### Directions
Which lines of the entries contain the word "minus"? Please list them.

::::::::

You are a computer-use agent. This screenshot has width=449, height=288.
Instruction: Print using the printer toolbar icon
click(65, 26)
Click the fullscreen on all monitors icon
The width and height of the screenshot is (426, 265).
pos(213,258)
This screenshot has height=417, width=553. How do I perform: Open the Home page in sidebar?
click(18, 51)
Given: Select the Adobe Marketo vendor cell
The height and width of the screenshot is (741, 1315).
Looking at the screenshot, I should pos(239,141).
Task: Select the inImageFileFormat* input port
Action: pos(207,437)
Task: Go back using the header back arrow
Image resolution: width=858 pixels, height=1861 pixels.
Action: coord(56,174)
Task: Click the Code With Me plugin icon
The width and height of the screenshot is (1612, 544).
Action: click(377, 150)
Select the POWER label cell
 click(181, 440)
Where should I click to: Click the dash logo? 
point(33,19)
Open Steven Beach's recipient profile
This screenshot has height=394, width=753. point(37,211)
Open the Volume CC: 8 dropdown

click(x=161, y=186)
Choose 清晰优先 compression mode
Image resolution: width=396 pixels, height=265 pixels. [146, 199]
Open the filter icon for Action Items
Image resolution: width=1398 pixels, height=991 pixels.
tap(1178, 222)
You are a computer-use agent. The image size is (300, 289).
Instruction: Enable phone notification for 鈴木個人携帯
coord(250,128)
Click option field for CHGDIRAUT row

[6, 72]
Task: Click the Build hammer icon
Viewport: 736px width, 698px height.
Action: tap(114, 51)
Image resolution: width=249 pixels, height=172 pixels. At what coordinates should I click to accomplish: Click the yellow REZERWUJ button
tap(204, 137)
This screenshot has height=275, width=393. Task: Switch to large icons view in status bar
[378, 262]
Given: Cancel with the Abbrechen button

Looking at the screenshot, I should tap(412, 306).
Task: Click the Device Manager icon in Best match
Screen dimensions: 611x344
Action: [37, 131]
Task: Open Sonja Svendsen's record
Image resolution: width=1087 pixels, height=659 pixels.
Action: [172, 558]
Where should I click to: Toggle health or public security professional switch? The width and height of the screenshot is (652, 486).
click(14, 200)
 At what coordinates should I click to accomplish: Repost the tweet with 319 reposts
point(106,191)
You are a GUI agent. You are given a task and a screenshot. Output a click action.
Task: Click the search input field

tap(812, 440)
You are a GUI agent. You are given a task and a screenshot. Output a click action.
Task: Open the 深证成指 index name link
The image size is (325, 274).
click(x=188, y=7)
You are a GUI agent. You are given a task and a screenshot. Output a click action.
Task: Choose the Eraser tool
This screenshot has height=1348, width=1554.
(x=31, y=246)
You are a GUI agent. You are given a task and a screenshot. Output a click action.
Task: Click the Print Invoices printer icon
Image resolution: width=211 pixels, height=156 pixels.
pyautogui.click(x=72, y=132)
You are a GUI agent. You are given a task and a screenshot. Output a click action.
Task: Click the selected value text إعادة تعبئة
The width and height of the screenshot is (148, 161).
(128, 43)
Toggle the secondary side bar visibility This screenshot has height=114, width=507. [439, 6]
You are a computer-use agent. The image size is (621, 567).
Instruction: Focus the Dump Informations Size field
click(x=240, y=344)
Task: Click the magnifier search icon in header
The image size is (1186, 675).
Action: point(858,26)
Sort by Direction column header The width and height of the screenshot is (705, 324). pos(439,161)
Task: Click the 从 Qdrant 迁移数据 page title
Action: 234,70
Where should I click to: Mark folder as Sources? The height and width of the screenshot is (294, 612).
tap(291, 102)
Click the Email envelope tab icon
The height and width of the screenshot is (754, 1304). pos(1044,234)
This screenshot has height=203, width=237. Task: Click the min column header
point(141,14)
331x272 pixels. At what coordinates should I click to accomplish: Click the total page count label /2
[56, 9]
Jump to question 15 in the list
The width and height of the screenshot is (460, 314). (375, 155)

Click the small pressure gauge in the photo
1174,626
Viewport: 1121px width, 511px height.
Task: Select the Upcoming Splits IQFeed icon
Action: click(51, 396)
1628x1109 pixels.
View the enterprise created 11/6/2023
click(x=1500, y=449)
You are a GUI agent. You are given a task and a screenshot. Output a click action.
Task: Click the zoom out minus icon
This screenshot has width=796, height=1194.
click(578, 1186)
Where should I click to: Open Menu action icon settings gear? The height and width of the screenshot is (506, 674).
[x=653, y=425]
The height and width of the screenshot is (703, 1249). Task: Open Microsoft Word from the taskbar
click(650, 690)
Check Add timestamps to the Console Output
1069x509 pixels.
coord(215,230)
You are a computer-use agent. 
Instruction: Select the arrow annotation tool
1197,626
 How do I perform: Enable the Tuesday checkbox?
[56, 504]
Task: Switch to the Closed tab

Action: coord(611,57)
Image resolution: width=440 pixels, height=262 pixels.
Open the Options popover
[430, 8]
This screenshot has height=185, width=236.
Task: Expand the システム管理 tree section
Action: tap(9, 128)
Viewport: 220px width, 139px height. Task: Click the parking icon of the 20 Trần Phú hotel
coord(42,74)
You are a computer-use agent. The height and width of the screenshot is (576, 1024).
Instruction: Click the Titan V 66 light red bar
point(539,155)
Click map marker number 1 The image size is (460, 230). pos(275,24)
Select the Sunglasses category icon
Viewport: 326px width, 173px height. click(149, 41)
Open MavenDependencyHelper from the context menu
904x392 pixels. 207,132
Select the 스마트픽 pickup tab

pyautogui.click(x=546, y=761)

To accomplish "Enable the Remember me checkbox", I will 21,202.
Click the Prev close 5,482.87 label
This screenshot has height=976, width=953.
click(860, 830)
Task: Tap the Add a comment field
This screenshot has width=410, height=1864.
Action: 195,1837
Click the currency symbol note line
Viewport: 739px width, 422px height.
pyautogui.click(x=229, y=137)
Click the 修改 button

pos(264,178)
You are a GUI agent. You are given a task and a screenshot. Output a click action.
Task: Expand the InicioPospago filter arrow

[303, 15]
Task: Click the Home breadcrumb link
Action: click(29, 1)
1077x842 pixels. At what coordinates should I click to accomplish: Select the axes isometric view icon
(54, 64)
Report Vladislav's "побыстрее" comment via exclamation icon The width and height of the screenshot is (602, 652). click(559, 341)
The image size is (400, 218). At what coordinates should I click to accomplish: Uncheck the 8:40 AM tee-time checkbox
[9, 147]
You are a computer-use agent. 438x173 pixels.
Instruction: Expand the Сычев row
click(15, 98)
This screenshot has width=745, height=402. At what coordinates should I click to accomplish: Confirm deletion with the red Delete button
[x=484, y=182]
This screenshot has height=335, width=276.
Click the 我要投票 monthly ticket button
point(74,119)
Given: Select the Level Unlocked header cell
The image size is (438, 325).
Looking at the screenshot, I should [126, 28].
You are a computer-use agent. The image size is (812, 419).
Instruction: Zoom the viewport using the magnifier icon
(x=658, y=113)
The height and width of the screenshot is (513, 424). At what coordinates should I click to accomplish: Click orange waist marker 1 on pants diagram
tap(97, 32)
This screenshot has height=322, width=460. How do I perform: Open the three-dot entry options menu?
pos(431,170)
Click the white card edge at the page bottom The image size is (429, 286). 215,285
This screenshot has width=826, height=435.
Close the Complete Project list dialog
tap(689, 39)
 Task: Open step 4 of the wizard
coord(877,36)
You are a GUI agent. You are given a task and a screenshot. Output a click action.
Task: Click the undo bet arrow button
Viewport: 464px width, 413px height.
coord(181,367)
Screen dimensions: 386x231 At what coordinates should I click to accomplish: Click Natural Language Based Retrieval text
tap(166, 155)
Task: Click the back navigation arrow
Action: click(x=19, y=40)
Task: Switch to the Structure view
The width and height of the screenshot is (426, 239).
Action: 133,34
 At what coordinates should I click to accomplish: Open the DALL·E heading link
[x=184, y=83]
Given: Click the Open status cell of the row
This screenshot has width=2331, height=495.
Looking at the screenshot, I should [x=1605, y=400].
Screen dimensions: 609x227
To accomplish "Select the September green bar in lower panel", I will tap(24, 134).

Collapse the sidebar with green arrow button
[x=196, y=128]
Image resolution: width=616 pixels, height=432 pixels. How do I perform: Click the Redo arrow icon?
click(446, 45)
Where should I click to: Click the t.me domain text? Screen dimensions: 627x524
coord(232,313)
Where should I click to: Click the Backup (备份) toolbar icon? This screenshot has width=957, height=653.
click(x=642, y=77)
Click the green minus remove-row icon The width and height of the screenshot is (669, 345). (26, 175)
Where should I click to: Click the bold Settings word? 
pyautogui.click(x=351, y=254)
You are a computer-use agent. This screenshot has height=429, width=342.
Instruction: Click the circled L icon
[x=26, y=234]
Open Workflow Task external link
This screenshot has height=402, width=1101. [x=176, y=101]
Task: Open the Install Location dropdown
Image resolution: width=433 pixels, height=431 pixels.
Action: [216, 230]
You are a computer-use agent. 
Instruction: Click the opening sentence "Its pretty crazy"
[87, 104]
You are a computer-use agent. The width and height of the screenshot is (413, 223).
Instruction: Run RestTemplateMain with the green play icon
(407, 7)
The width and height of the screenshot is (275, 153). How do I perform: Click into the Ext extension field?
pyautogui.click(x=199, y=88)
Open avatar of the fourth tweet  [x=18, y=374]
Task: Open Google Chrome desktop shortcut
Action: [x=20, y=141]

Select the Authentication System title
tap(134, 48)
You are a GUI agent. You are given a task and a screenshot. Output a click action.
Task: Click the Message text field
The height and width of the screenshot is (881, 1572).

::::::::

### Final answer
Task: Click the zoom out minus icon
Click the green minus remove-row icon The width and height of the screenshot is (669, 345). (26, 175)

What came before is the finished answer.